Subprime lenders push back

Leading lenders tell Senate Committee that loan resets have not led to big jump in defaults. Consumer advocates charge lenders steer clients into unaffordable deals.

By Les Christie, CNNMoney.com staff writer

NEW YORK (CNNMoney.com) -- Everyone is blaming "explosive ARMs" for the crisis in subprime loans. But several spokesmen for the mortgage industry told Congress this Thursday that these variable mortgages have not contributed much to rising default rates.

Testifying at a Senate Banking Committee hearing, Sandy Samuels, an executive with Countrywide Financial, said the spike in recent delinquencies is not a result of the failure of hybrid ARMS, ones with low "teaser" rates and payments that jump explosively after the first two or three years. Countrywide is a leading provider of subprime loans.

The majority of hybrid ARMs have not yet gone through a reset, said Samuels. Samuels said that during the past five years Countrywide had issued approximately 540,000 of these loans with only 20,000 going into foreclosure.

Brendan McDonagh, CEO of HSBC Finance, another big subprime provider, and Andrew Pollack, president of First Franklin Financial, both reported few problems with delinquencies on the products.

Scott M. Polakoff, chief operating officer for the Office of Thrift Supervision, told the committee that problems in local economies are responsible for most of the problems, particularly in areas like Ohio, Pennsylvania and Michigan.

But according to consumer advocates at the hearing, ARMs have had an impact.

One consumer who spoke at the hearing, Jennie Haliburton, told of how she took out a mortgage on her home a few years ago. She told her mortgage broker that she could afford a payment of $700 a month. He convinced the retiree to bump that up to $800, and Haliburton took the loan without realizing even that payment would rise. "Next thing I know, I'm paying $1,100 a month," she testified.

Another consumer, Al Ynigues, told the committee he trusted his mortgage broker, a longtime music student of his. "I asked for a 30-year fixed," said Ynigues, "but as I was signing the papers I found out I could not get a fixed. The broker told me not to worry, that the rates could go lower." Ynigues has seen his payment go from less than $2,100 to more than $2,300 already, and he's afraid it will go higher yet.

These borrowers are far from alone. Janis Bowdler, a policy analyst with the National Council of La Raza, says the mortgage market is not working well for minorities. In the Latino population; foreclosure rates are at a record high.

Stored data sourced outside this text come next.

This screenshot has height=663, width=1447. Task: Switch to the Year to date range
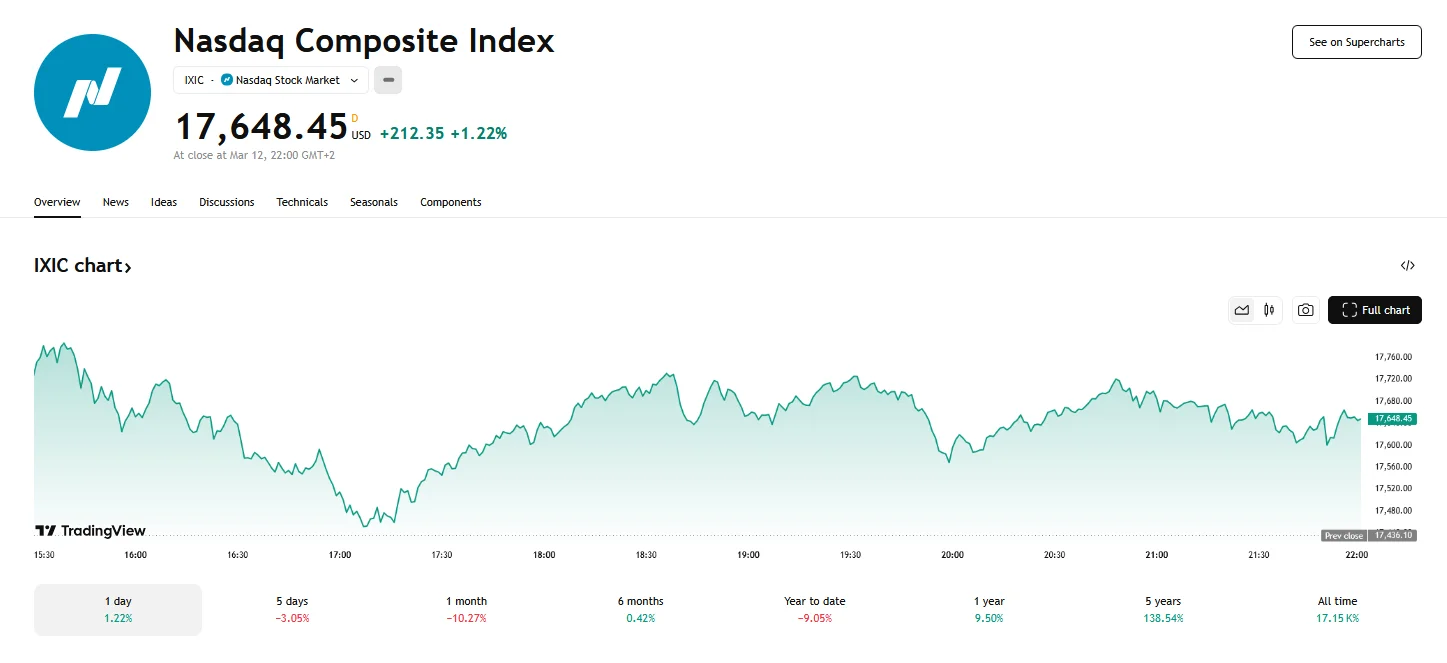point(814,608)
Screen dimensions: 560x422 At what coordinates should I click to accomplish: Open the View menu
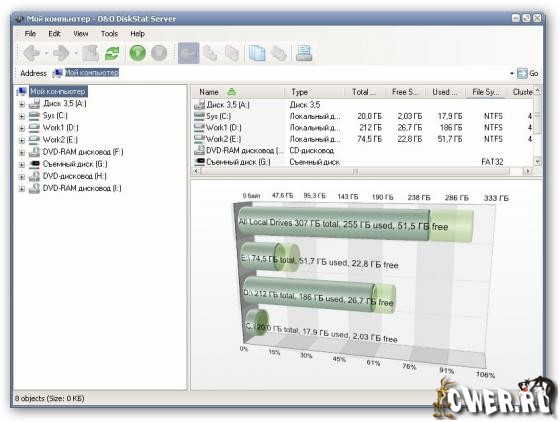coord(80,34)
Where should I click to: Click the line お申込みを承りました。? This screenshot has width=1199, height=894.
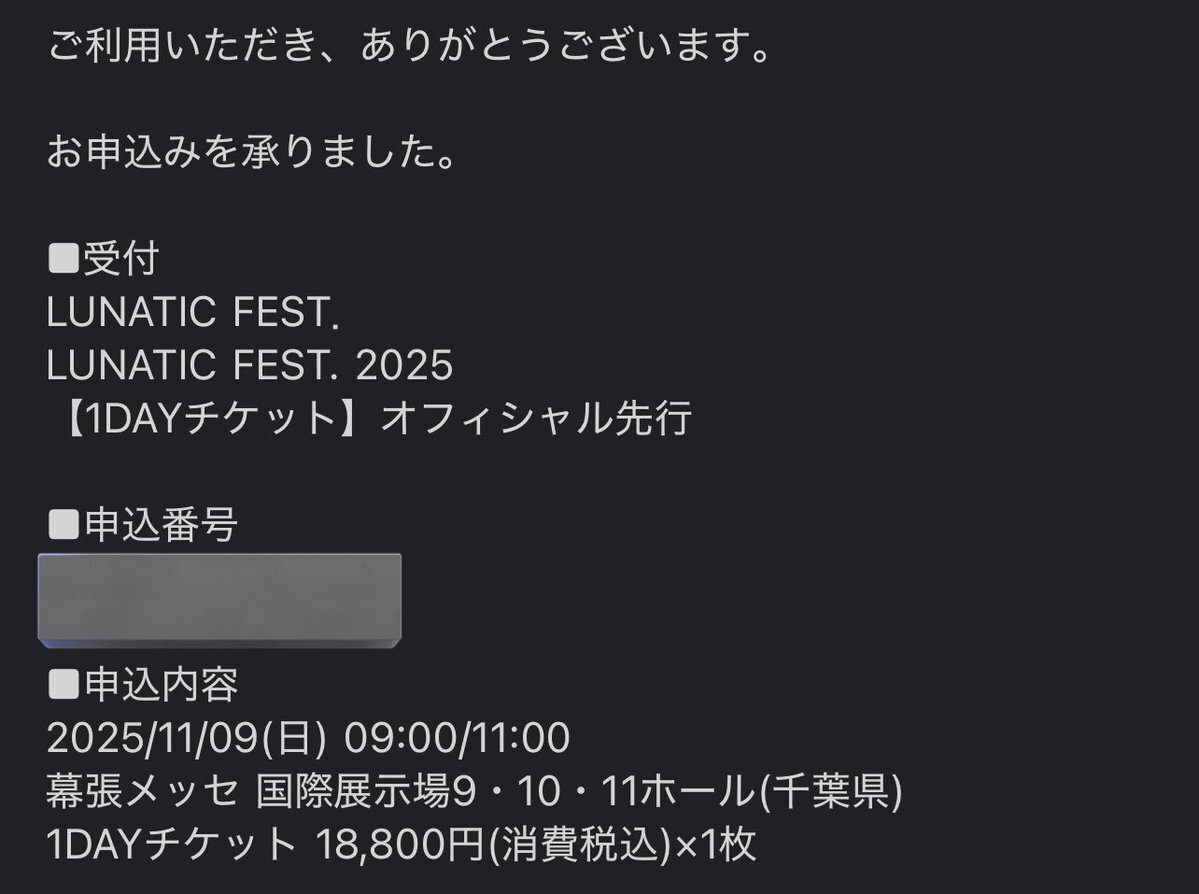click(252, 151)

Bowdler said that many families are steered to inappropriate subprime products.

Senator Robert Menendez, Democrat from New Jersey, reported that 52 percent of African Americans receive subprimes and 47 percent of Latinos do as well. Many, however, could qualify for a prime rate loan.

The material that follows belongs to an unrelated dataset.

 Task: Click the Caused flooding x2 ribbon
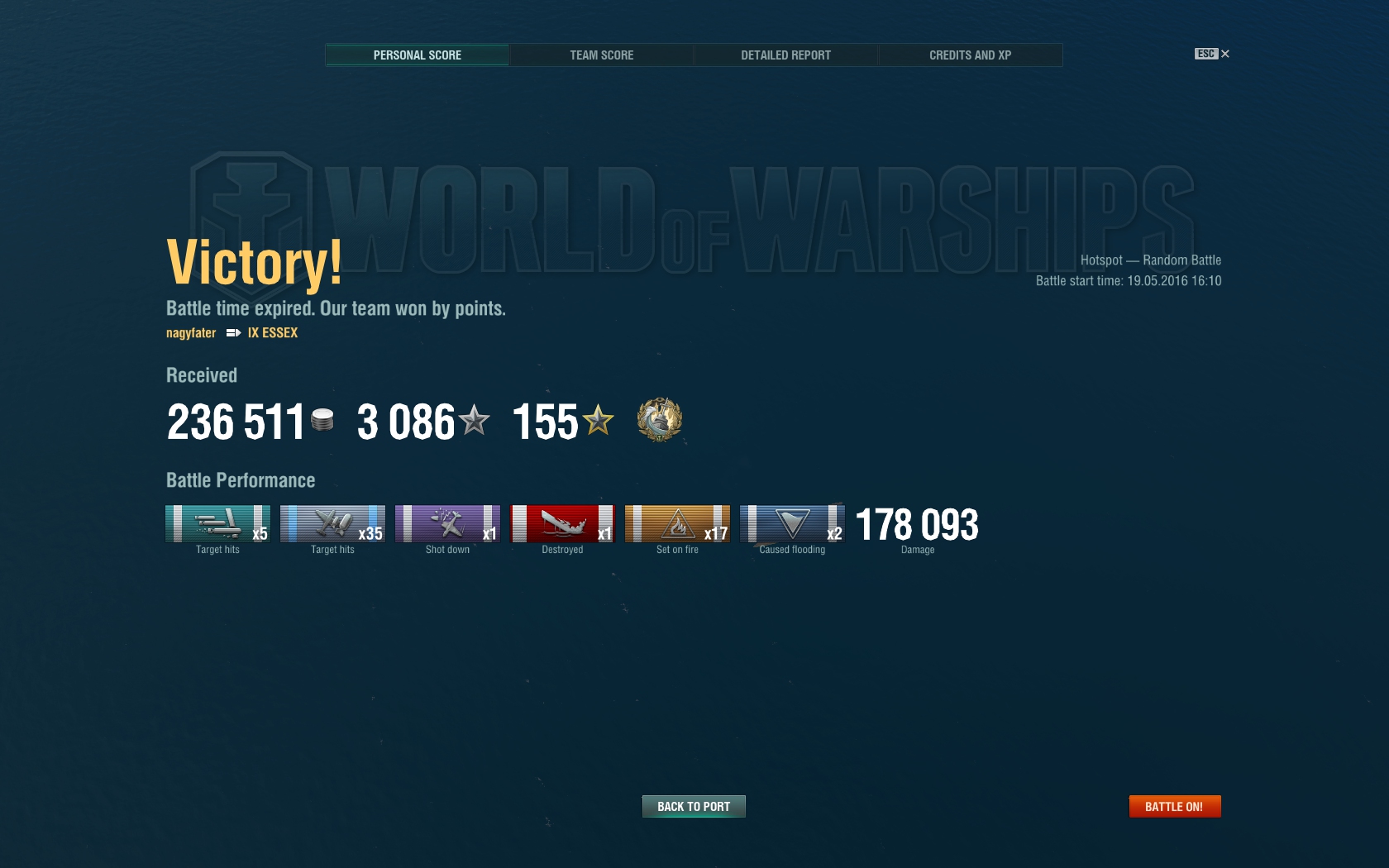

This kind of steering is not only pervasive, it's deliberate, according to testimony from consumer rights attorney Irv Ackelsberg. "This fraud infested market has been producing little social benefit," he says. "Mortgage origination practices are run over by greed."

The lending industry members asserted that subprime loans have enabled many Americans to become homeowners; without them, first time buyers would not have had access to credit.

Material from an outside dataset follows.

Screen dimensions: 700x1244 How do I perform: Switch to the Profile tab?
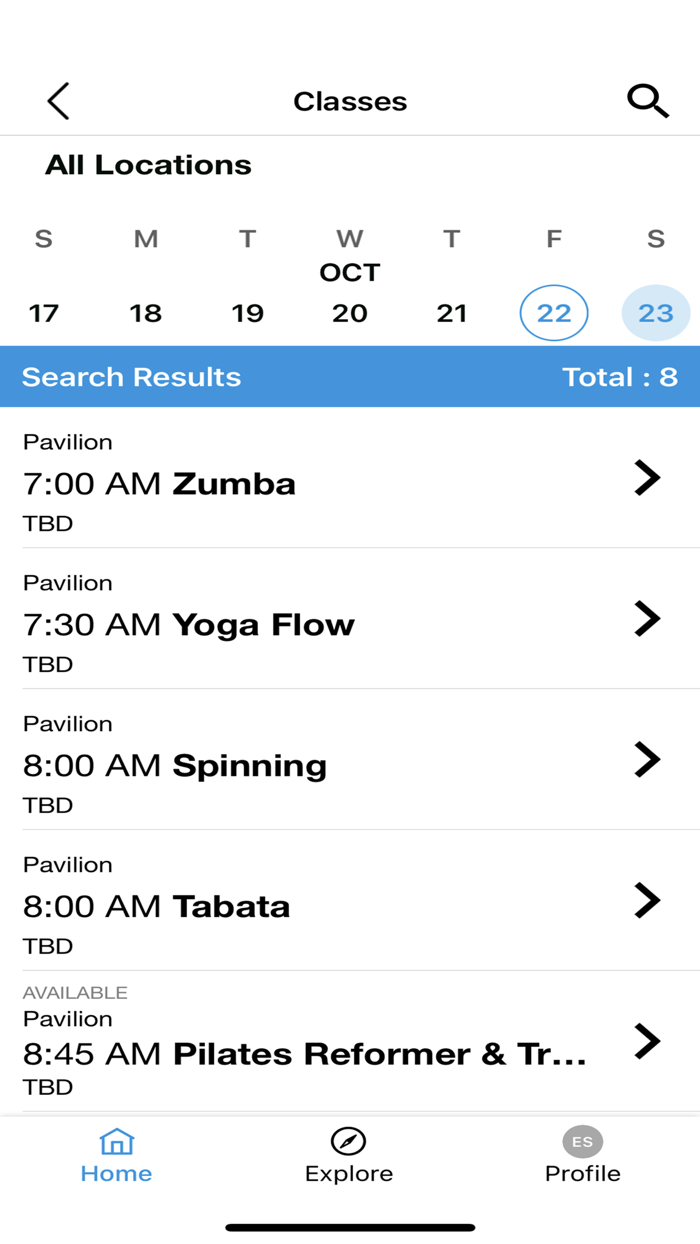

But Ackelsberg listed that as one of the myths about subprime borrowing.

Actually only 11 percent of subprimes are made to first time buyers, he says. The majority are homeowners convinced to refinance into inappropriate loans.

The second myth is that subprimes are good credit repair products. The pitch here is that by paying a subprime for a while, borrowers will increase their credit scores and soon transfer into a prime loan. Ackelsberg says there is scant evidence that this happens very often.

According to him, the entire subprime meltdown should come as no surprise to anyone. Subprime mortgage lending was the modern equivalent of a gold rush with home equity the gold. Furthermore, even though foreclosure stats are spiking, they represent subprime loans that have mostly not yet reset.

He guesses that as many as five million foreclosures may occur over the next several years, basically saying, if you think it's bad now, wait until all those ARMs reset.

It's going to be a bumpy ride.

The committee raked regulators over the coals.